▸ **What is being asked**
Only lines holding the word "axis" are needed; copy each of them from the material.

━━━━

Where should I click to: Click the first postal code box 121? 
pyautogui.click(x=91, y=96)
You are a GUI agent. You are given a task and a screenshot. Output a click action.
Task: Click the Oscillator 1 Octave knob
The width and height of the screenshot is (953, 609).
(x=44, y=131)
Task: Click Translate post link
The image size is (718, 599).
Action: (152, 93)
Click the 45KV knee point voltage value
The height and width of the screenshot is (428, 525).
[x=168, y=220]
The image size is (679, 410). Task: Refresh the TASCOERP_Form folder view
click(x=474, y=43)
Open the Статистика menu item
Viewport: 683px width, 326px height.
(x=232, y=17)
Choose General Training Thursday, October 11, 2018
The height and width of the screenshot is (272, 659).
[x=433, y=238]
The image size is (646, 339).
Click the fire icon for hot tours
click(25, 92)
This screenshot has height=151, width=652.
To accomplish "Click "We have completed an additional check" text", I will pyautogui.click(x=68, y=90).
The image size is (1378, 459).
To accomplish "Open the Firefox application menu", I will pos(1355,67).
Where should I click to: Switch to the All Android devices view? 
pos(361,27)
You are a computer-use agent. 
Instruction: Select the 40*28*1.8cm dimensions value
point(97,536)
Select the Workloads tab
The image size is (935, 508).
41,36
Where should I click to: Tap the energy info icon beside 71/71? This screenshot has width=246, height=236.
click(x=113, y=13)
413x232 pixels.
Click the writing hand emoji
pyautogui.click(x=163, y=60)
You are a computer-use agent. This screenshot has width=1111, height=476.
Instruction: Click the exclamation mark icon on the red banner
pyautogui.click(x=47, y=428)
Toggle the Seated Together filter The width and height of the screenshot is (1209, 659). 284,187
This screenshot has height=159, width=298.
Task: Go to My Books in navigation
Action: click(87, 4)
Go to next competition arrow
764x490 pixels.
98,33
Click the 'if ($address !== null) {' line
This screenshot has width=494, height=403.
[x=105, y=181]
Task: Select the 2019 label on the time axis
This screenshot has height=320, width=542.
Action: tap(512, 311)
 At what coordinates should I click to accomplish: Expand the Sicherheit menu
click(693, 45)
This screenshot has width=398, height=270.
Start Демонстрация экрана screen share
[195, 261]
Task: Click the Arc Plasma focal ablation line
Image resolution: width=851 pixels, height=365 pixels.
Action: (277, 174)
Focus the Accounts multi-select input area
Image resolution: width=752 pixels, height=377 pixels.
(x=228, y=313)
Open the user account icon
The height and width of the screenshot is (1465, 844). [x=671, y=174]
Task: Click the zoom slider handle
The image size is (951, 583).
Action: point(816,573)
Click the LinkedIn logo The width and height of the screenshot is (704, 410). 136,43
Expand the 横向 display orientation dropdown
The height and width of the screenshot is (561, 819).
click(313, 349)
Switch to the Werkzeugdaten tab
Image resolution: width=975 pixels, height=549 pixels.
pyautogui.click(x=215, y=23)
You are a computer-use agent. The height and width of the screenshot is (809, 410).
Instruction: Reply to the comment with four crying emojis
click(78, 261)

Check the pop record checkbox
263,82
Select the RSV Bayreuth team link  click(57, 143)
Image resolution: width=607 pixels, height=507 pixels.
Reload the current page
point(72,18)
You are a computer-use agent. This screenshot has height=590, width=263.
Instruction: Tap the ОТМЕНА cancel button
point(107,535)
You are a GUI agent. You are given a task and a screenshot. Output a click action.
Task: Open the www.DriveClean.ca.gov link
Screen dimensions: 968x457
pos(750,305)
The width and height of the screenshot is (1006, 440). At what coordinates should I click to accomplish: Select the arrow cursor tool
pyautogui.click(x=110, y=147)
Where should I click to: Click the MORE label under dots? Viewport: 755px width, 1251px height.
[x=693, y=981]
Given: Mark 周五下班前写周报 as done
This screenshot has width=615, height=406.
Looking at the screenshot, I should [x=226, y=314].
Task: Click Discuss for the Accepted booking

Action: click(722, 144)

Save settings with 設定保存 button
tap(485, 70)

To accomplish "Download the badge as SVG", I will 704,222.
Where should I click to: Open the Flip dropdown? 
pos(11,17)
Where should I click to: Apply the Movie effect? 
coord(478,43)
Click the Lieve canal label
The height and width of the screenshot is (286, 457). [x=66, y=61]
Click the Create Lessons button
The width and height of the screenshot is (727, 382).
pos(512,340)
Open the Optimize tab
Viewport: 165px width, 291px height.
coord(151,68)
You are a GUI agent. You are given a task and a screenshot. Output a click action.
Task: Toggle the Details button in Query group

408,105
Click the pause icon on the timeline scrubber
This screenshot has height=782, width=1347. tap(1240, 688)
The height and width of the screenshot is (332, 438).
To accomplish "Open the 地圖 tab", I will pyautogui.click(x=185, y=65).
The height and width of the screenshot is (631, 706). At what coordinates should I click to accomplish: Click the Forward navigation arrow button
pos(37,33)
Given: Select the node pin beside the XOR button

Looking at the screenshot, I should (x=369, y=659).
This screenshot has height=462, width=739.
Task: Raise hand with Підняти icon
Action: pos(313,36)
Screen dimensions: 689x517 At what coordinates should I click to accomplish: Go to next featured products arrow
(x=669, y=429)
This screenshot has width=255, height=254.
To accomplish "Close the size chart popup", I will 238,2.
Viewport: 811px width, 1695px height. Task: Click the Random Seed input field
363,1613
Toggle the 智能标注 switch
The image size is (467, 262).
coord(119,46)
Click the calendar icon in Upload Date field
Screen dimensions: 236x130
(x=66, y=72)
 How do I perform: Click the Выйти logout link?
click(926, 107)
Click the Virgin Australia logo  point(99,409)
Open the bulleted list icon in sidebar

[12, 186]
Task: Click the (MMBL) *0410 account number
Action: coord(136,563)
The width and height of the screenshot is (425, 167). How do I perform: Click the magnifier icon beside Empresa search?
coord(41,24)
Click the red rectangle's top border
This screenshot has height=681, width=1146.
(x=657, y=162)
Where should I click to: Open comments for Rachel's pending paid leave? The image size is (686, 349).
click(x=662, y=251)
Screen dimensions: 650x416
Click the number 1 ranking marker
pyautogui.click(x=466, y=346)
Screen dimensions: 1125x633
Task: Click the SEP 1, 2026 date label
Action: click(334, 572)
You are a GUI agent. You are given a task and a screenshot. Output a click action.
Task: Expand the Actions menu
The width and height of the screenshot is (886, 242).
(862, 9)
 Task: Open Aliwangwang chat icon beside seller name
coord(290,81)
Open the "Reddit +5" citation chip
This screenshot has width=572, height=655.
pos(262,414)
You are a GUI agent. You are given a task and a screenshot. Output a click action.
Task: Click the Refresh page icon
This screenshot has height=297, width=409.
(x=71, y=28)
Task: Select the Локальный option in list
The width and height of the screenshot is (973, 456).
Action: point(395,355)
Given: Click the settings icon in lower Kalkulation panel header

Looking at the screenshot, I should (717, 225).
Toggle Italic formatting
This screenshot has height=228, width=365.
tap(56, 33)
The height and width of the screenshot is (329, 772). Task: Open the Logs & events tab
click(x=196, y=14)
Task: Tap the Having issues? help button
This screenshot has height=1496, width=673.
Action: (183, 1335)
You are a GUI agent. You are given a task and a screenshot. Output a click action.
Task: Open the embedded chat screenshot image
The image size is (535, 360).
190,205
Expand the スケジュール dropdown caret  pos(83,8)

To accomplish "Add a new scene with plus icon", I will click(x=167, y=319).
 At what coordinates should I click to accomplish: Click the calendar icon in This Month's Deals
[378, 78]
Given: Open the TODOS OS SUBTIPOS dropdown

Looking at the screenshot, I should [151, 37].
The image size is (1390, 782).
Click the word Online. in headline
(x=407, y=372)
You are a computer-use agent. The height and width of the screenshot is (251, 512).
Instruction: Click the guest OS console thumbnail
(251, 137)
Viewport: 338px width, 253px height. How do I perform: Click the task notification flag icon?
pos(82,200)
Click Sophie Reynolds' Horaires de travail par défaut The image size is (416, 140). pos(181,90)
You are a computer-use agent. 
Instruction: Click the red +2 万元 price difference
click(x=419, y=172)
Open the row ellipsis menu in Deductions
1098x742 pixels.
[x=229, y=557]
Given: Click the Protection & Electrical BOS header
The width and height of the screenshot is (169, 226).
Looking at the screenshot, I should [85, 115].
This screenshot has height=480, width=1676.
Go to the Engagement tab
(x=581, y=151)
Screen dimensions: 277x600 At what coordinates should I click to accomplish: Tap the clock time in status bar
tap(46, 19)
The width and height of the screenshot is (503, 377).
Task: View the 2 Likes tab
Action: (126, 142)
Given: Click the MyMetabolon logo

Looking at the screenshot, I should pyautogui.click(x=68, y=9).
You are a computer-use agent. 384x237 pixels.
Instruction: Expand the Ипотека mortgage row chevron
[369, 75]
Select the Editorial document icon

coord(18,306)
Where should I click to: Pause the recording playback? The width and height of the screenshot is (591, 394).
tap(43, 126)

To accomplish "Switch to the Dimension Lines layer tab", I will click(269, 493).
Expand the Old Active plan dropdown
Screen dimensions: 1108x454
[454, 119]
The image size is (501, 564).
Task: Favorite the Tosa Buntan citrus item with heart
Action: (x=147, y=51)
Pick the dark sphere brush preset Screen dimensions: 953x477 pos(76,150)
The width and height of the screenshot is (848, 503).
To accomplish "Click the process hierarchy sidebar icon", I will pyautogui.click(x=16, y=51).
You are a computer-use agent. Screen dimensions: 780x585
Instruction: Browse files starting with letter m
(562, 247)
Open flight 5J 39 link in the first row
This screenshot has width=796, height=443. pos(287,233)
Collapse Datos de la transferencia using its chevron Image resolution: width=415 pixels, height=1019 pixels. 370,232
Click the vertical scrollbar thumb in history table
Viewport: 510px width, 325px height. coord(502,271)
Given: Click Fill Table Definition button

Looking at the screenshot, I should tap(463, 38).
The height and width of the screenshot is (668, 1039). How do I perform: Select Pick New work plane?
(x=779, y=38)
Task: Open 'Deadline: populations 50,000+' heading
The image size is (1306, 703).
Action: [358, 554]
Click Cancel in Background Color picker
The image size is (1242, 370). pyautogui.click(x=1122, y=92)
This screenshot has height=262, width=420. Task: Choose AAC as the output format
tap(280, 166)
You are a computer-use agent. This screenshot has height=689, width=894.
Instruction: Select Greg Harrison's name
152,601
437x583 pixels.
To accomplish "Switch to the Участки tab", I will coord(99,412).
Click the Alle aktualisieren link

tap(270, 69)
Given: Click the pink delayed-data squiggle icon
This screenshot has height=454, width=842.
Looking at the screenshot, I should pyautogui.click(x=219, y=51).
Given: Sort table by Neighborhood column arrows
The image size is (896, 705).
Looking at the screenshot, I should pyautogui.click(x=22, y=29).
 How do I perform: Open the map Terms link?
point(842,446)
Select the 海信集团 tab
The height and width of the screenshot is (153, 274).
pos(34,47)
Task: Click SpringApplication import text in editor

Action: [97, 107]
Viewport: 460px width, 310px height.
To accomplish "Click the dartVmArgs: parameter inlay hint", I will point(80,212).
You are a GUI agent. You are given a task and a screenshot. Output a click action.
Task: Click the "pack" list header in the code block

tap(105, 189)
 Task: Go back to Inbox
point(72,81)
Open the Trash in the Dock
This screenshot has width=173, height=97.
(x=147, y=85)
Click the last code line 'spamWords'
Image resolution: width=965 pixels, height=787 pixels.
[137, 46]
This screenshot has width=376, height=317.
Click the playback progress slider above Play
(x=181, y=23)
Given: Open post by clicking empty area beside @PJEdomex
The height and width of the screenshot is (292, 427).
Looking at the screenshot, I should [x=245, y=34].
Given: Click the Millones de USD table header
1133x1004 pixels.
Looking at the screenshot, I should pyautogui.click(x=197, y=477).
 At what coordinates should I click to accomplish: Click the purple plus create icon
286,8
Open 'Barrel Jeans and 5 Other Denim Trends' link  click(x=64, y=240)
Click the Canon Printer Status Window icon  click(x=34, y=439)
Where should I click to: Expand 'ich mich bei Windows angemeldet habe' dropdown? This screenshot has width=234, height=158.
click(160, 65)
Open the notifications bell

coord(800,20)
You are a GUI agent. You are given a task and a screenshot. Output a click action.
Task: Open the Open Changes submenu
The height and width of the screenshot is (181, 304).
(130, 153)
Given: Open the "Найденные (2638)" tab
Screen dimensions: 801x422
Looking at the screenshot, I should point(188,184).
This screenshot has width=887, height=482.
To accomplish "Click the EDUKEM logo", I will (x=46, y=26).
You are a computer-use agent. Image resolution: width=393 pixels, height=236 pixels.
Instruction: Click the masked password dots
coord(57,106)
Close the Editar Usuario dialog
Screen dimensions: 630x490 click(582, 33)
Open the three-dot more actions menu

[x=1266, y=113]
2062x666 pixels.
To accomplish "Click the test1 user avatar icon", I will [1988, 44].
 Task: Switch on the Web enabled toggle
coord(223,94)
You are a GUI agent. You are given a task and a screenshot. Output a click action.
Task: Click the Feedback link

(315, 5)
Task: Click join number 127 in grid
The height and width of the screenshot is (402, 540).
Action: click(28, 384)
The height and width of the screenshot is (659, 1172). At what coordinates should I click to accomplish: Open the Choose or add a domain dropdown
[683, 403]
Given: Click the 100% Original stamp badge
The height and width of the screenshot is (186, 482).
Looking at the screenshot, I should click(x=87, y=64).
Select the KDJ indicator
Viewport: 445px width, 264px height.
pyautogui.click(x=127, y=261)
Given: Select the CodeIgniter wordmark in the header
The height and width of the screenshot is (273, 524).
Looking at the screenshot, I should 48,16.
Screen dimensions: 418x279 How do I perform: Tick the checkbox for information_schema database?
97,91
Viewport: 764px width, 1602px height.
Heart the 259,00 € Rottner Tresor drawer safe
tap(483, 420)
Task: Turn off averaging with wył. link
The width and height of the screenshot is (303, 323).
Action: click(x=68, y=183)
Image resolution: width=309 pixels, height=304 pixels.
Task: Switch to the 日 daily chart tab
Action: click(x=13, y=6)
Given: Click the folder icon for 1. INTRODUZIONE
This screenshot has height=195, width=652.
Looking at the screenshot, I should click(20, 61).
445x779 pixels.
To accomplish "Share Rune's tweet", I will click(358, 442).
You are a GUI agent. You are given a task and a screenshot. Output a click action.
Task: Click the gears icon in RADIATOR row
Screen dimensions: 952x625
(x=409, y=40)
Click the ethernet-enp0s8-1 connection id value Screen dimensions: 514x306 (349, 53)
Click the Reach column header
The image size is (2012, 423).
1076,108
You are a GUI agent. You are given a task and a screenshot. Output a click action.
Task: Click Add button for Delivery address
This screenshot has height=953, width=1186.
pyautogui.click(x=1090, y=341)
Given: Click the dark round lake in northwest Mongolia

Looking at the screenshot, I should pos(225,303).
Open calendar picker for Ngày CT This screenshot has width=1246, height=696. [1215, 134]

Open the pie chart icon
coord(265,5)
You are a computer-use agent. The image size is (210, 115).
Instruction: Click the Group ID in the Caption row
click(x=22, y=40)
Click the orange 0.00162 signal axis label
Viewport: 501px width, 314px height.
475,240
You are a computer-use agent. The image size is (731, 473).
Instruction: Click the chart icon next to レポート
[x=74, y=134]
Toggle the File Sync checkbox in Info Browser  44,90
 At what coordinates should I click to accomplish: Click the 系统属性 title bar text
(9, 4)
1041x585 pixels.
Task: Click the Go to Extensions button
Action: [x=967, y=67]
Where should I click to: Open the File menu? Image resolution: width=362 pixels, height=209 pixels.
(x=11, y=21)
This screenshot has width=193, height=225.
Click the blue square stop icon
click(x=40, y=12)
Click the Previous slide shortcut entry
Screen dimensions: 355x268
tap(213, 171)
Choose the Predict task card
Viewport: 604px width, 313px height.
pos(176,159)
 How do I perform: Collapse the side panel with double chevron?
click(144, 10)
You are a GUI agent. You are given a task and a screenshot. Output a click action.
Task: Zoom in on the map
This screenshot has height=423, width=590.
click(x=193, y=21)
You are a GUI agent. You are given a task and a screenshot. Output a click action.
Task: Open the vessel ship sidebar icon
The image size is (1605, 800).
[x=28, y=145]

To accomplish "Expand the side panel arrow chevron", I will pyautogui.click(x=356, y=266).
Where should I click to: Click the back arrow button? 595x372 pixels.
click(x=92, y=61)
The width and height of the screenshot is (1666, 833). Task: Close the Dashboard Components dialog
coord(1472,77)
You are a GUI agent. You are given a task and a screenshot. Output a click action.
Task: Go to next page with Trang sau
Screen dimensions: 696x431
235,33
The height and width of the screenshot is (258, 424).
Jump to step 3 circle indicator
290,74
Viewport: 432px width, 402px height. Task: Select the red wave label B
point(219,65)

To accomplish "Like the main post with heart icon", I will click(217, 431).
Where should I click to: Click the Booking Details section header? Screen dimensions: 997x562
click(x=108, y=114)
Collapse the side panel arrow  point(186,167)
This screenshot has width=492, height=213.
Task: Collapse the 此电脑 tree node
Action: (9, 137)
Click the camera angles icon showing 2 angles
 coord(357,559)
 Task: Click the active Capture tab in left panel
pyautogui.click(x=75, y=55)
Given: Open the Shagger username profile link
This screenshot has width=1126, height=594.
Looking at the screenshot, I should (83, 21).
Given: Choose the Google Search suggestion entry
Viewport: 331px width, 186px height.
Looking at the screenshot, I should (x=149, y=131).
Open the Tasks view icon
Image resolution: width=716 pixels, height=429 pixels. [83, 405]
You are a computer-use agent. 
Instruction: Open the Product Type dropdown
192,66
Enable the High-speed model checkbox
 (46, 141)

━━━━

▸ **Exercise answer**
Task: Select the 2019 label on the time axis
Click the orange 0.00162 signal axis label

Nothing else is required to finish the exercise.